Instruction | Copy out the entries word for word, from the line containing "Open the Model menu" through the end of the entries, including both ends. Leave the pictures out of your copy.

# # # # #

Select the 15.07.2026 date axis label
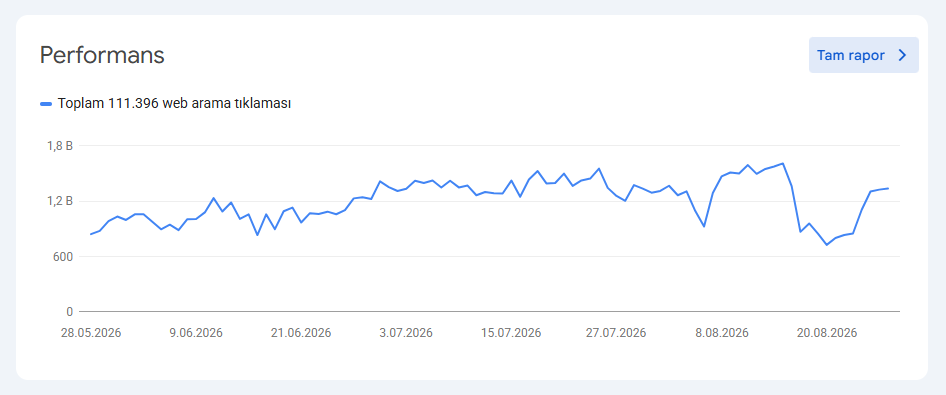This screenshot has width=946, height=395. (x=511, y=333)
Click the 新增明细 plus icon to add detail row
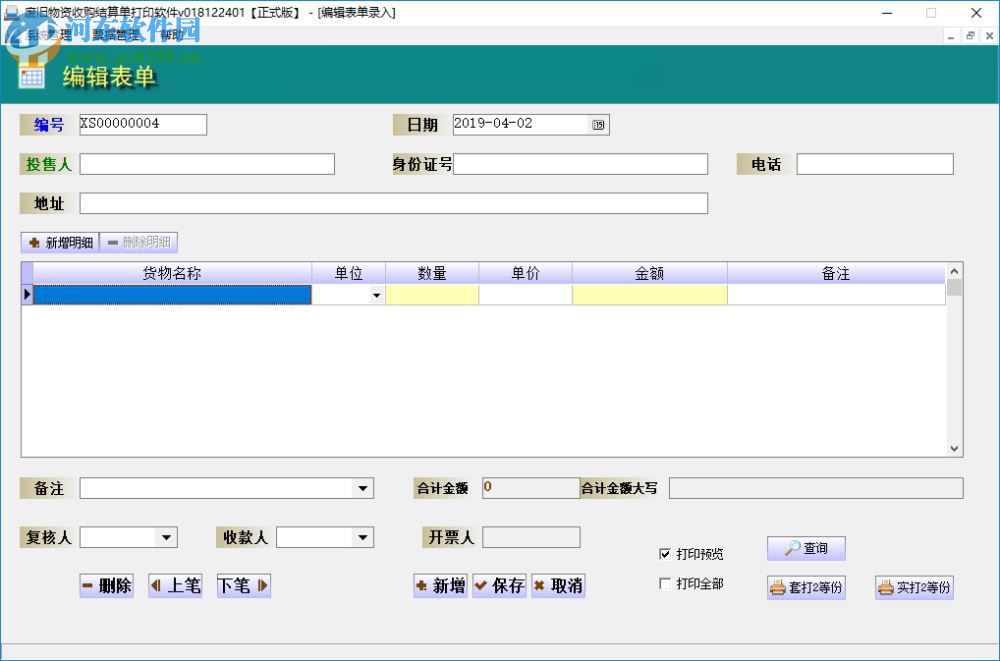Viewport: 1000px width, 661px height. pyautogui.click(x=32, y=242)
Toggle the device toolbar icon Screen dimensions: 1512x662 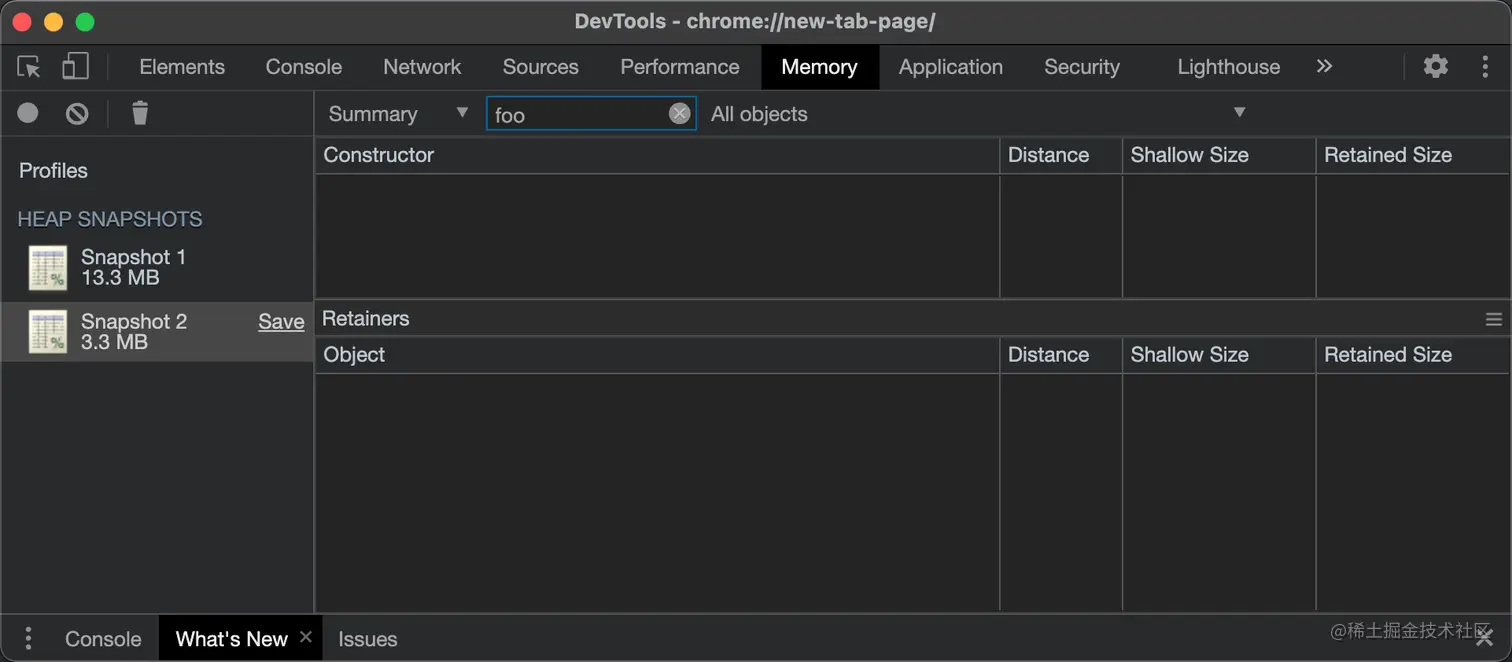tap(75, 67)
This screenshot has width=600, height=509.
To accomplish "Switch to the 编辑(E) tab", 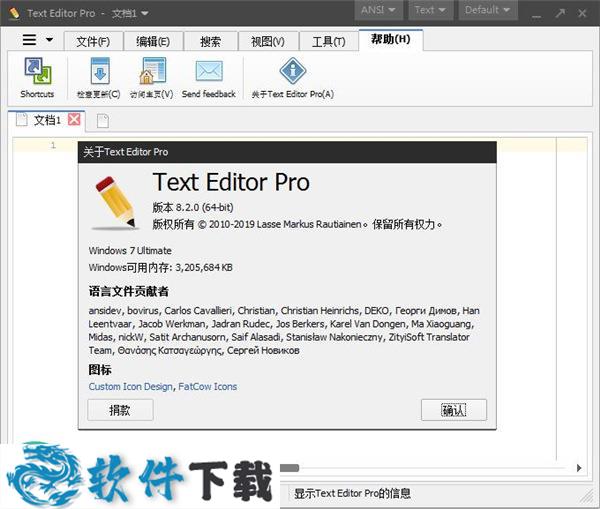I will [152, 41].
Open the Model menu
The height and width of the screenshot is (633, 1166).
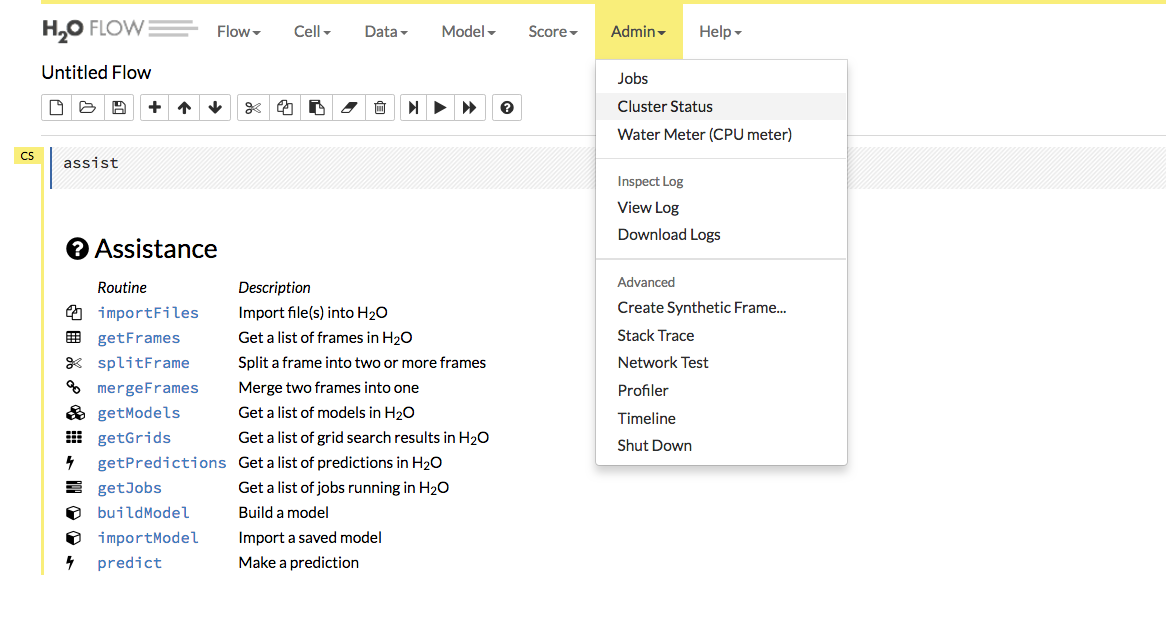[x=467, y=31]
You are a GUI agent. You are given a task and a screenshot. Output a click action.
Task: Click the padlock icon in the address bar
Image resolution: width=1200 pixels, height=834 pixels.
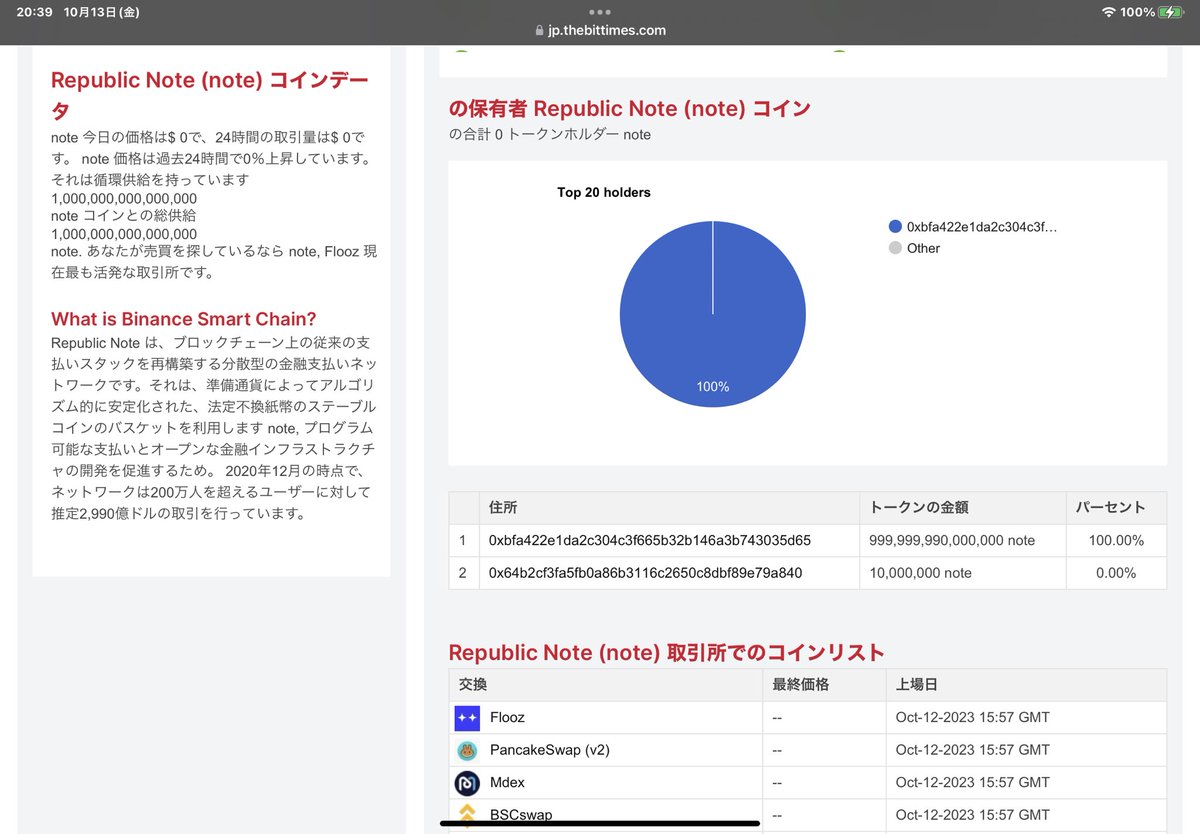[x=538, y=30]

# # # # #

Response below |
Open the Model menu
The height and width of the screenshot is (633, 1166).
[x=467, y=31]
You are a GUI agent. You are given a task and a screenshot. Output a click action.
Task: Click the padlock icon in the address bar
Image resolution: width=1200 pixels, height=834 pixels.
[x=538, y=30]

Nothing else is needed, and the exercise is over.